Franca Di Valerio e Vito Paticchia (a cura di)
CLUEB, Bologna

Anno di pubblicazione: 2000

Raccoglie le relazioni ad un convegno svoltosi nel gennaio 2000. Dunque una stampa molto tempestiva, oltre che lussuosa e ben illustrata, ottimo esempio di sinergia istituzionale locale. L’iniziativa è infatti della regione Emilia-Romagna, e riguarda un progetto di parco-museo detto “Linea Gotica”, da organizzarsi lungo la linea appenninica fortificata dai tedeschi nel 1943-45.
La storia bisecolare dell’istituzione mostra che per edificare un museo ci vuole una buona dose di arroganza ideologica, o almeno di sicurezza – propositiva. Gli autori, i responsabili e i progettisti di musei d’oggi che qui scrivono riprendono in effetti le finalità educative di ogni museo, ma le declinano proponendo approcci pedagogici fondati sull’esperienza individuale, sullo studio e la ricerca, immaginando luoghi e percorsi finalizzati a risvegliare coscienze, a suscitare emozioni, ad affinare la critica, ad assumersi responsabilità. La definizione stessa di museo s’espande, fino a comprendere, oltre alle istituzioni tradizionali, le collezioni, le gallerie, le biblioteche, etc., anche i parchi, i siti e i monumenti naturali.
Il problema è nella natura del tempo presente, e nei suoi materiali. Se vogliamo che guerre, stermini, torture di massa appartengano alla memoria e alla coscienza come idola negativi, repulsivi e irripetibili, ci è difficile rappresentarli e offrirli a un pubblico. “Tutto il materiale che avevamo tra le mani – scrive Ralph Appelbaum dell’Holocaust Memorial Museum di Washington – era così sensazionale, così appariscente, i materiali grafici così forti, così potenti, da essere preoccupati di creare quasi un piccolo tempio per i neonazisti” (p.161).

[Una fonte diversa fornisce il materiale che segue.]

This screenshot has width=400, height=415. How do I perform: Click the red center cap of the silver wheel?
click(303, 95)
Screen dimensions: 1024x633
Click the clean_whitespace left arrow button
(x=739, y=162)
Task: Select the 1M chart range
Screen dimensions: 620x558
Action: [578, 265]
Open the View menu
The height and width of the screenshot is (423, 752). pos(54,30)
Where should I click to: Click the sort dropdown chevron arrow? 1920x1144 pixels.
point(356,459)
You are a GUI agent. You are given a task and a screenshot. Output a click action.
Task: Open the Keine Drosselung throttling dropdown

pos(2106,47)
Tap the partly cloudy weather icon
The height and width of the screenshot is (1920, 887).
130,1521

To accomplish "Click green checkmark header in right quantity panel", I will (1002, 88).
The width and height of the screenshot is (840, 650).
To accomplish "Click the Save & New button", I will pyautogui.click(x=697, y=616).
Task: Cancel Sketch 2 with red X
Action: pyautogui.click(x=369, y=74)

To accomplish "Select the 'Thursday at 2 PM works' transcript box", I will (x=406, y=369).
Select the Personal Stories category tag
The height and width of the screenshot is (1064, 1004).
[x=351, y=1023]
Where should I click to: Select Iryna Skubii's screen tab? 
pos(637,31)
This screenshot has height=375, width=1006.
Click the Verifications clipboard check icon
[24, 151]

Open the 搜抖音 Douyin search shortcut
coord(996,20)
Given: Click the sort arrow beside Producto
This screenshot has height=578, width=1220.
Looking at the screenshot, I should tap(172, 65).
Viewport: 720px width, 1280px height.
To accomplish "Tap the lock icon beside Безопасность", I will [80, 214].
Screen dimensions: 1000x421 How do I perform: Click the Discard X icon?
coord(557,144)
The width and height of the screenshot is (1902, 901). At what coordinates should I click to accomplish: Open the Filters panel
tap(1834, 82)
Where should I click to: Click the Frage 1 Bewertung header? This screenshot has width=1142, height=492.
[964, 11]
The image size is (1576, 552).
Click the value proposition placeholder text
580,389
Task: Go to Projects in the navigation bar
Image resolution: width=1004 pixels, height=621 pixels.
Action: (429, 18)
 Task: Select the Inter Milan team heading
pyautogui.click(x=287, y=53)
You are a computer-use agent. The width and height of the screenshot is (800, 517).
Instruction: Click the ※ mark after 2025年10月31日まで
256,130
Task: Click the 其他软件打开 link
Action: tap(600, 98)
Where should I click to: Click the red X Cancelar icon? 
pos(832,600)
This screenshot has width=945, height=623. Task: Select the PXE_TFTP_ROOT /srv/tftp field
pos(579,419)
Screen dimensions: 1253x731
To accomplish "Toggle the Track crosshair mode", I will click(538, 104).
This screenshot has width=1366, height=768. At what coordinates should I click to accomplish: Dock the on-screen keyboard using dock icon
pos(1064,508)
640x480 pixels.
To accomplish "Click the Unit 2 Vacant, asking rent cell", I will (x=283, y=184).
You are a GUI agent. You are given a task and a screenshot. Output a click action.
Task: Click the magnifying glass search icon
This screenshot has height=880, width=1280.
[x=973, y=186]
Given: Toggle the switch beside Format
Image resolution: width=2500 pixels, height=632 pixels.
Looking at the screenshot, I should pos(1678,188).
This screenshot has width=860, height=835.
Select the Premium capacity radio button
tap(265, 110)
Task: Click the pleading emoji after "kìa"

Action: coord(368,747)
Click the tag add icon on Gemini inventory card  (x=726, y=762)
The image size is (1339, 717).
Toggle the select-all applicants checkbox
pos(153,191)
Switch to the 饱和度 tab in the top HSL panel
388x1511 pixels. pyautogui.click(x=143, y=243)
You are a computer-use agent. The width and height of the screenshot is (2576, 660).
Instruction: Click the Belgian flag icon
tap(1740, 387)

Il volume discute i tanti aspetti di questo insolubile dramma museale, e per la voce di curatori e direttori illustra le tante e controverse soluzioni architettoniche, scenografiche e mediali proposte nel mondo, dal Mémorial di Caen, al Museo Storico Tedesco di Berlino all’Holocaust Memorial Museum di Washington. La versatilità e la drammaticità delle istituzioni realizzate rendono minore di quanto sembri a prima vista la distanza tra queste e le parole degli studiosi italiani – Pietro Clemente, Claudio Pavone, Paolo Pombeni – chiamati qui a riflettere un po’ a braccio sulla natura della storia, degli oggetti o della memoria. Tutti infatti partecipano dello stesso smarrimento, di una incertezza carica di progettualità e di volontà di realizzare e dunque comunque fiduciosa nel fare
Resta però il fatto che fin’ora l’Italia non ha partecipato alla grande intrapresa che qui si illustra, e che a partire dagli anni Ottanta, e sempre di più nei Novanta, in tanti paesi ha stimolato la creatività, l’energia, la volontà politica di ricordare e testimoniare, di discutere i totalitarismi, la guerra, le persecuzioni. E di fabbricare anticorpi. Scrivendo nell’Italia dell’estate 2001 può valer la pena di riferire che della preparazione dei funzionari della polizia di Washington fa parte una giornata da passare all’Holocaust Memorial Museum.